Item coordinate data
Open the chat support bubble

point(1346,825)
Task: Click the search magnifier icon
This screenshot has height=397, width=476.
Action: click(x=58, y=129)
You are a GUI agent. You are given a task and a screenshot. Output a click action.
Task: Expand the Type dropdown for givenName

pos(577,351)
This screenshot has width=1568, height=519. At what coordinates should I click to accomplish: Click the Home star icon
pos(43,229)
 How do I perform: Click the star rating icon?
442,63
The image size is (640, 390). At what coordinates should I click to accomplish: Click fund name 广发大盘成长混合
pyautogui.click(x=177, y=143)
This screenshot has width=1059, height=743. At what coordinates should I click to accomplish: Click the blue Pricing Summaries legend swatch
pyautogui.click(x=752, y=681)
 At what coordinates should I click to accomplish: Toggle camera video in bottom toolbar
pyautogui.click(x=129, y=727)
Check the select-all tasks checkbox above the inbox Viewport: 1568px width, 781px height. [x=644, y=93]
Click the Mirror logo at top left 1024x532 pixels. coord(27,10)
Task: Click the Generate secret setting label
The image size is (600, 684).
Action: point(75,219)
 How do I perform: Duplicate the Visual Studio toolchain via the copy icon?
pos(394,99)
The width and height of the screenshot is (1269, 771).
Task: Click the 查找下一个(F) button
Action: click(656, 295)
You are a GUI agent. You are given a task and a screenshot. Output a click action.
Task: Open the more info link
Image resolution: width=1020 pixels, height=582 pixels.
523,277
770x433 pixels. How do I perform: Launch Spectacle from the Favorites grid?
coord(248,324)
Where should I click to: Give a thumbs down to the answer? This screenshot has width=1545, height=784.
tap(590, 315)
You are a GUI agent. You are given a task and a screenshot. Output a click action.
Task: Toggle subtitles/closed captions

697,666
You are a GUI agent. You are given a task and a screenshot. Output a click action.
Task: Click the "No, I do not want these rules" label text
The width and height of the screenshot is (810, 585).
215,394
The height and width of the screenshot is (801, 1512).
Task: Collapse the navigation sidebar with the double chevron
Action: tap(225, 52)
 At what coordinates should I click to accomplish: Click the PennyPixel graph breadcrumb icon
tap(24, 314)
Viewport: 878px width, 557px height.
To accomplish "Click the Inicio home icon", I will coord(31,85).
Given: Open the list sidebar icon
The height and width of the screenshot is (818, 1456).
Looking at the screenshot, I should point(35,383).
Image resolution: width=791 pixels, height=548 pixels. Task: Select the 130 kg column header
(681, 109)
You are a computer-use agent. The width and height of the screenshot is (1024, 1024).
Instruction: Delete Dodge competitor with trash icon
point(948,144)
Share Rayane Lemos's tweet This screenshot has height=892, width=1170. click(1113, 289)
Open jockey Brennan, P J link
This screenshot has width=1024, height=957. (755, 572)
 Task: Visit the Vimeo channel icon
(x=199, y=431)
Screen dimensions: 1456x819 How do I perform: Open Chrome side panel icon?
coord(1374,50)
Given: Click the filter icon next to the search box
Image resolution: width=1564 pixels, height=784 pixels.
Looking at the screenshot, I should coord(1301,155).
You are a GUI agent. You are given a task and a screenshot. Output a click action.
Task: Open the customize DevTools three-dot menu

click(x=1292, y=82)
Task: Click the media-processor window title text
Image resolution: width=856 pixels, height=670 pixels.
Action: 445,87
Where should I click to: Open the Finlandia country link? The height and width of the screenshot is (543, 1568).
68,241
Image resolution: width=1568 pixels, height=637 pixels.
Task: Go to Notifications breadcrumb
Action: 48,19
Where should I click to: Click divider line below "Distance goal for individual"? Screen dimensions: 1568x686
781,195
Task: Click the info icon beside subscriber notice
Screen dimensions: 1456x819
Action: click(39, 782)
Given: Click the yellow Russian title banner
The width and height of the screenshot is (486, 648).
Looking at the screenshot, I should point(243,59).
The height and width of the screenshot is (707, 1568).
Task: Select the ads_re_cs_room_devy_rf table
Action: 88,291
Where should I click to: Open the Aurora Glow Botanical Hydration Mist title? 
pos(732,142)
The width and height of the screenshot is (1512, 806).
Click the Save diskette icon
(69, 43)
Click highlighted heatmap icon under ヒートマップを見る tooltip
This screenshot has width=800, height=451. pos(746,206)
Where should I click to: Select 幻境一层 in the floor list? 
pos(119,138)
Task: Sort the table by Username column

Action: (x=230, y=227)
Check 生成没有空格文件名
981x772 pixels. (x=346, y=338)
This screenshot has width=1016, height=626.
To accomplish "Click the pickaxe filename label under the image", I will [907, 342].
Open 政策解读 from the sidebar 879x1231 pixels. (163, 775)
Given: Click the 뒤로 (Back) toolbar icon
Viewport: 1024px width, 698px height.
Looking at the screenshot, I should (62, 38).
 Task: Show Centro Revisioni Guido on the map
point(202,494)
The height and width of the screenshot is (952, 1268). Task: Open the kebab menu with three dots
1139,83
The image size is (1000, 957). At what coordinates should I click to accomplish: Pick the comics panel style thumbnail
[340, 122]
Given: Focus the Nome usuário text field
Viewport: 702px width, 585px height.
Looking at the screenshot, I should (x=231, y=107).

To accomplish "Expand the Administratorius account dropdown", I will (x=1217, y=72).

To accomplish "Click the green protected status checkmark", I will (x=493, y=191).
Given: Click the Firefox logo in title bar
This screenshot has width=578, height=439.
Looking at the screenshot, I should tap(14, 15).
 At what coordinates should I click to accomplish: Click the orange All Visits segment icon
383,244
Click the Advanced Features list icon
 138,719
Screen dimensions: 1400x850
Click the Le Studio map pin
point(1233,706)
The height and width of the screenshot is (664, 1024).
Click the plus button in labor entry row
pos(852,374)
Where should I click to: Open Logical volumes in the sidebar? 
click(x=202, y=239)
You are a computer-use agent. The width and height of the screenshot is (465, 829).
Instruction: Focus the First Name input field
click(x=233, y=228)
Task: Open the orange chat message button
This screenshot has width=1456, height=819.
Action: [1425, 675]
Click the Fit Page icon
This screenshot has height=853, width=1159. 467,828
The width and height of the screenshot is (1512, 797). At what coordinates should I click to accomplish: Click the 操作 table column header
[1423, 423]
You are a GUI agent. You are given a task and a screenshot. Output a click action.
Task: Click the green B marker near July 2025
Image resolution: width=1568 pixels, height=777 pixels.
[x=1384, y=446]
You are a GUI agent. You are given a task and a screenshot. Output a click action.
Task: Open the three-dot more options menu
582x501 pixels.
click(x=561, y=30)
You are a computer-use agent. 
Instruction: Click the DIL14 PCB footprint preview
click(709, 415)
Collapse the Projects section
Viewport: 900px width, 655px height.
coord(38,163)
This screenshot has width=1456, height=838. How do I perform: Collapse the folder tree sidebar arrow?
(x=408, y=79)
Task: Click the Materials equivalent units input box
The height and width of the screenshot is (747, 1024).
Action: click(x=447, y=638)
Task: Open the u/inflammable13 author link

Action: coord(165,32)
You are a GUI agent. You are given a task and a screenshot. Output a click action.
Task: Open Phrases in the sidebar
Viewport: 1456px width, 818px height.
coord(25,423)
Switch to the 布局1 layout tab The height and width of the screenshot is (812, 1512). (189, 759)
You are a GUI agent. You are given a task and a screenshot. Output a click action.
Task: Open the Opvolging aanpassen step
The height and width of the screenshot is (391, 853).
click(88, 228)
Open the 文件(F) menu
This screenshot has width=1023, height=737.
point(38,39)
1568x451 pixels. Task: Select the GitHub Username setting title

REQUIRED WORK: Extract all of the records above line for line, changing nothing.

RESPONSE TO THE TASK:
Open the chat support bubble

point(1346,825)
Task: Click the search magnifier icon
This screenshot has height=397, width=476.
Action: click(x=58, y=129)
You are a GUI agent. You are given a task and a screenshot. Output a click action.
Task: Expand the Type dropdown for givenName

pos(577,351)
This screenshot has width=1568, height=519. At what coordinates should I click to accomplish: Click the Home star icon
pos(43,229)
 How do I perform: Click the star rating icon?
442,63
The image size is (640, 390). At what coordinates should I click to accomplish: Click fund name 广发大盘成长混合
pyautogui.click(x=177, y=143)
This screenshot has width=1059, height=743. At what coordinates should I click to accomplish: Click the blue Pricing Summaries legend swatch
pyautogui.click(x=752, y=681)
 At what coordinates should I click to accomplish: Toggle camera video in bottom toolbar
pyautogui.click(x=129, y=727)
Check the select-all tasks checkbox above the inbox Viewport: 1568px width, 781px height. [x=644, y=93]
Click the Mirror logo at top left 1024x532 pixels. coord(27,10)
Task: Click the Generate secret setting label
The image size is (600, 684).
Action: point(75,219)
 How do I perform: Duplicate the Visual Studio toolchain via the copy icon?
pos(394,99)
The width and height of the screenshot is (1269, 771).
Task: Click the 查找下一个(F) button
Action: click(656, 295)
You are a GUI agent. You are given a task and a screenshot. Output a click action.
Task: Open the more info link
Image resolution: width=1020 pixels, height=582 pixels.
523,277
770x433 pixels. How do I perform: Launch Spectacle from the Favorites grid?
coord(248,324)
Where should I click to: Give a thumbs down to the answer? This screenshot has width=1545, height=784.
tap(590, 315)
You are a GUI agent. You are given a task and a screenshot. Output a click action.
Task: Toggle subtitles/closed captions

697,666
You are a GUI agent. You are given a task and a screenshot. Output a click action.
Task: Click the "No, I do not want these rules" label text
The width and height of the screenshot is (810, 585).
215,394
The height and width of the screenshot is (801, 1512).
Task: Collapse the navigation sidebar with the double chevron
Action: tap(225, 52)
 At what coordinates should I click to accomplish: Click the PennyPixel graph breadcrumb icon
tap(24, 314)
Viewport: 878px width, 557px height.
To accomplish "Click the Inicio home icon", I will coord(31,85).
Given: Open the list sidebar icon
The height and width of the screenshot is (818, 1456).
Looking at the screenshot, I should point(35,383).
Image resolution: width=791 pixels, height=548 pixels. Task: Select the 130 kg column header
(681, 109)
You are a computer-use agent. The width and height of the screenshot is (1024, 1024).
Instruction: Delete Dodge competitor with trash icon
point(948,144)
Share Rayane Lemos's tweet This screenshot has height=892, width=1170. click(1113, 289)
Open jockey Brennan, P J link
This screenshot has width=1024, height=957. (755, 572)
 Task: Visit the Vimeo channel icon
(x=199, y=431)
Screen dimensions: 1456x819 How do I perform: Open Chrome side panel icon?
coord(1374,50)
Given: Click the filter icon next to the search box
Image resolution: width=1564 pixels, height=784 pixels.
Looking at the screenshot, I should coord(1301,155).
You are a GUI agent. You are given a task and a screenshot. Output a click action.
Task: Open the customize DevTools three-dot menu

click(x=1292, y=82)
Task: Click the media-processor window title text
Image resolution: width=856 pixels, height=670 pixels.
Action: 445,87
Where should I click to: Open the Finlandia country link? The height and width of the screenshot is (543, 1568).
68,241
Image resolution: width=1568 pixels, height=637 pixels.
Task: Go to Notifications breadcrumb
Action: 48,19
Where should I click to: Click divider line below "Distance goal for individual"? Screen dimensions: 1568x686
781,195
Task: Click the info icon beside subscriber notice
Screen dimensions: 1456x819
Action: click(39, 782)
Given: Click the yellow Russian title banner
The width and height of the screenshot is (486, 648).
Looking at the screenshot, I should point(243,59).
The height and width of the screenshot is (707, 1568).
Task: Select the ads_re_cs_room_devy_rf table
Action: 88,291
Where should I click to: Open the Aurora Glow Botanical Hydration Mist title? 
pos(732,142)
The width and height of the screenshot is (1512, 806).
Click the Save diskette icon
(69, 43)
Click highlighted heatmap icon under ヒートマップを見る tooltip
This screenshot has width=800, height=451. pos(746,206)
Where should I click to: Select 幻境一层 in the floor list? 
pos(119,138)
Task: Sort the table by Username column

Action: (x=230, y=227)
Check 生成没有空格文件名
981x772 pixels. (x=346, y=338)
This screenshot has width=1016, height=626.
To accomplish "Click the pickaxe filename label under the image", I will [907, 342].
Open 政策解读 from the sidebar 879x1231 pixels. (163, 775)
Given: Click the 뒤로 (Back) toolbar icon
Viewport: 1024px width, 698px height.
Looking at the screenshot, I should (62, 38).
 Task: Show Centro Revisioni Guido on the map
point(202,494)
The height and width of the screenshot is (952, 1268). Task: Open the kebab menu with three dots
1139,83
The image size is (1000, 957). At what coordinates should I click to accomplish: Pick the comics panel style thumbnail
[340, 122]
Given: Focus the Nome usuário text field
Viewport: 702px width, 585px height.
Looking at the screenshot, I should (x=231, y=107).

To accomplish "Expand the Administratorius account dropdown", I will (x=1217, y=72).

To accomplish "Click the green protected status checkmark", I will (x=493, y=191).
Given: Click the Firefox logo in title bar
This screenshot has width=578, height=439.
Looking at the screenshot, I should tap(14, 15).
 At what coordinates should I click to accomplish: Click the orange All Visits segment icon
383,244
Click the Advanced Features list icon
 138,719
Screen dimensions: 1400x850
Click the Le Studio map pin
point(1233,706)
The height and width of the screenshot is (664, 1024).
Click the plus button in labor entry row
pos(852,374)
Where should I click to: Open Logical volumes in the sidebar? 
click(x=202, y=239)
You are a computer-use agent. The width and height of the screenshot is (465, 829).
Instruction: Focus the First Name input field
click(x=233, y=228)
Task: Open the orange chat message button
This screenshot has width=1456, height=819.
Action: [1425, 675]
Click the Fit Page icon
This screenshot has height=853, width=1159. 467,828
The width and height of the screenshot is (1512, 797). At what coordinates should I click to accomplish: Click the 操作 table column header
[1423, 423]
You are a GUI agent. You are given a task and a screenshot. Output a click action.
Task: Click the green B marker near July 2025
Image resolution: width=1568 pixels, height=777 pixels.
[x=1384, y=446]
You are a GUI agent. You are given a task and a screenshot. Output a click action.
Task: Open the three-dot more options menu
582x501 pixels.
click(x=561, y=30)
You are a computer-use agent. 
Instruction: Click the DIL14 PCB footprint preview
click(709, 415)
Collapse the Projects section
Viewport: 900px width, 655px height.
coord(38,163)
This screenshot has width=1456, height=838. How do I perform: Collapse the folder tree sidebar arrow?
(x=408, y=79)
Task: Click the Materials equivalent units input box
The height and width of the screenshot is (747, 1024).
Action: click(x=447, y=638)
Task: Open the u/inflammable13 author link

Action: coord(165,32)
You are a GUI agent. You are given a task and a screenshot. Output a click action.
Task: Open Phrases in the sidebar
Viewport: 1456px width, 818px height.
coord(25,423)
Switch to the 布局1 layout tab The height and width of the screenshot is (812, 1512). (189, 759)
You are a GUI agent. You are given a task and a screenshot. Output a click action.
Task: Open the Opvolging aanpassen step
The height and width of the screenshot is (391, 853).
click(88, 228)
Open the 文件(F) menu
This screenshot has width=1023, height=737.
point(38,39)
1568x451 pixels. Task: Select the GitHub Username setting title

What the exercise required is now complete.